-- start --

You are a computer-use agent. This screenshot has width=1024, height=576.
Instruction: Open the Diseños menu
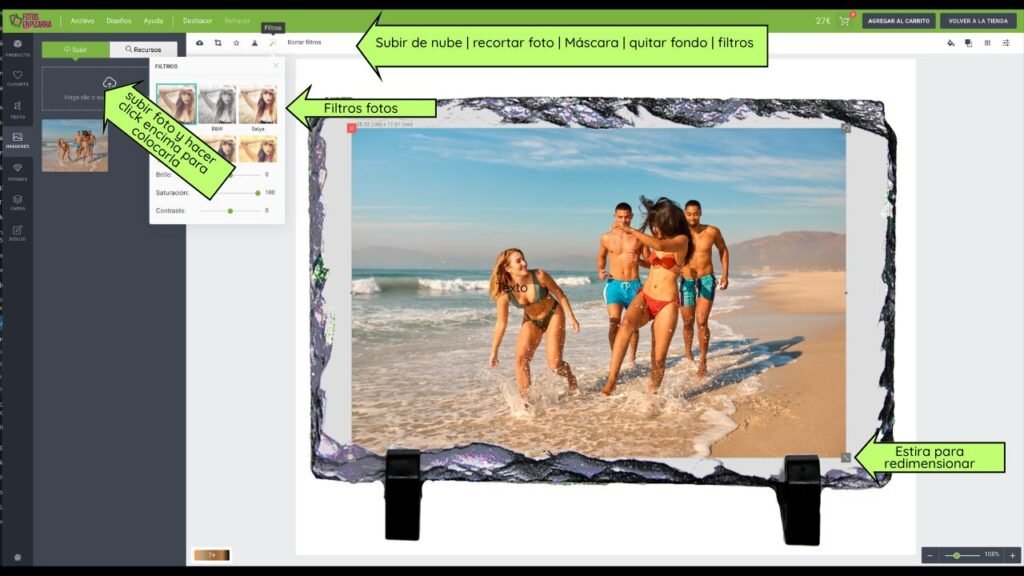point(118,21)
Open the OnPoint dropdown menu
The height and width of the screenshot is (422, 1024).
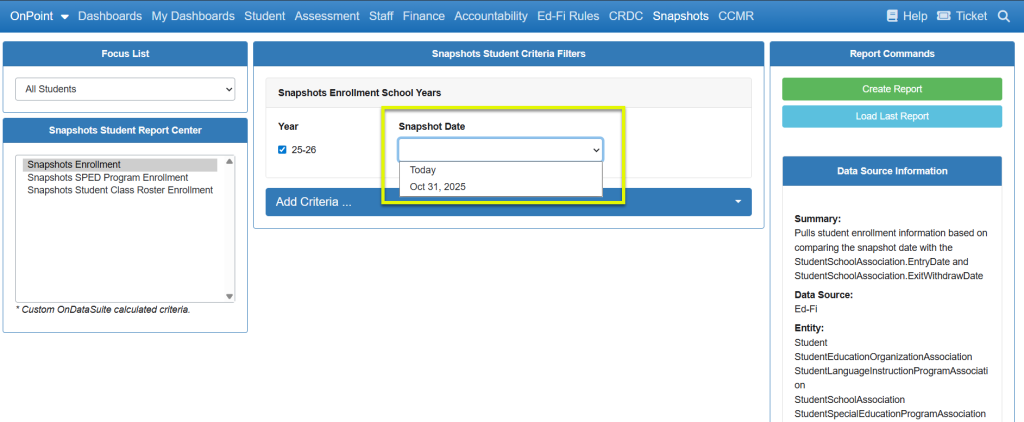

-- end --

Rewrite the listing with every "screenshot" changed to "image" and everything else left as it is. Omit the pictures from your version.

— REPLY TO THE TASK —
You are a computer-use agent. This image has width=1024, height=576.
Instruction: Open the Diseños menu
point(118,21)
Open the OnPoint dropdown menu
The height and width of the image is (422, 1024).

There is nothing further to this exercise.